Scrapy 抓取并关注 href 中的链接 [英] Scrapy crawl and follow links within href
问题描述
我对scrapy非常陌生.我需要从一个 url 的主页跟随 href 到多个深度.再次在href 链接中,我有多个href.我需要按照这些 href 进行操作,直到到达我想要抓取的页面为止.我的页面的示例 html 是:
初始页面
<a class="menu" href="/abc.html"><a class="menu" href="/def.html">
在 abc.html 内
<div class="cell-text category"><p class="t"><a id="cat-24887" href="fgh.html"/></p>
我需要从这个 fgh.html 页面抓取内容.任何人都可以请建议我从哪里开始.我阅读了 Linkextractors,但找不到合适的参考资料.谢谢你
就我所见,我可以说:
- 产品类别的 URL 总是以
.kat
结尾 - 产品网址包含
id_
后跟一组数字
让我们使用这些信息来定义我们的蜘蛛 规则
:
from scrapy.contrib.spiders import CrawlSpider, Rule从 scrapy.contrib.linkextractors 导入 LinkExtractor类 CodeCheckspider(CrawlSpider):名称 = "code_check"allowed_domains = ["www.codecheck.info"]start_urls = ['http://www.codecheck.info/']规则 = [规则(LinkExtractor(allow=r'\.kat$'), follow=True),规则(LinkExtractor(allow=r'/id_\d+/'), callback='parse_product'),]def parse_product(self, response):title = response.xpath('//title/text()').extract()[0]印刷标题
换句话说,我们要求蜘蛛跟踪每个类别链接,并在它抓取包含 id_
的链接时让我们知道 - 这对我们来说意味着我们找到了一个产品 - 在这种情况下,举个例子,我在控制台上打印页面标题.这应该会给你一个很好的起点.

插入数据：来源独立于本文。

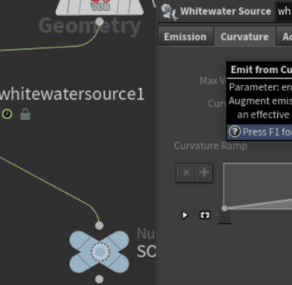This screenshot has height=285, width=292.
Task: Add a new Curvature Ramp point
Action: pos(204,173)
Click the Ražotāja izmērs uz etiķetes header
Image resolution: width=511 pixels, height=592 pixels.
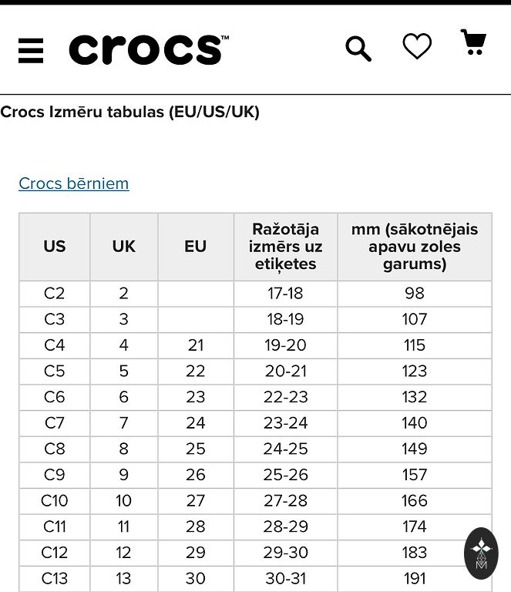coord(285,247)
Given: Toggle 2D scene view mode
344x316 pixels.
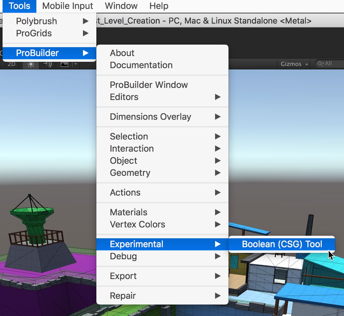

I am very much new to scrapy. I need to follow href from the homepage of a url to multiple depths. Again inside the href links i've multiple href's. I need to follow these href until i reach my desired page to scrape. The sample html of my page is:
Initial Page
<div class="page-categories">
<a class="menu" href="/abc.html">
<a class="menu" href="/def.html">
</div>
Inside abc.html
<div class="cell category" >
<div class="cell-text category">
<p class="t">
<a id="cat-24887" href="fgh.html"/>
</p>
</div>
I need to scrape the contents from this fgh.html page. Could anyone please suggest me where to start from. I read about Linkextractors but could not find a suitable reference to begin with. Thankyou
From what I see, I can say that:
- URLs to product categories always end with
.kat
- URLs to products contain
id_
followed by a set of digits
Let's use this information to define our spider rules
:
from scrapy.contrib.spiders import CrawlSpider, Rule
from scrapy.contrib.linkextractors import LinkExtractor
class CodeCheckspider(CrawlSpider):
name = "code_check"
allowed_domains = ["www.codecheck.info"]
start_urls = ['http://www.codecheck.info/']
rules = [
Rule(LinkExtractor(allow=r'\.kat$'), follow=True),
Rule(LinkExtractor(allow=r'/id_\d+/'), callback='parse_product'),
]
def parse_product(self, response):
title = response.xpath('//title/text()').extract()[0]
print title
In other words, we are asking spider to follow every category link and to let us know when it crawls a link containing id_
- which would mean for us that we found a product - in this case, for the sake of an example, I'm printing the page title on the console. This should give you a good starting point.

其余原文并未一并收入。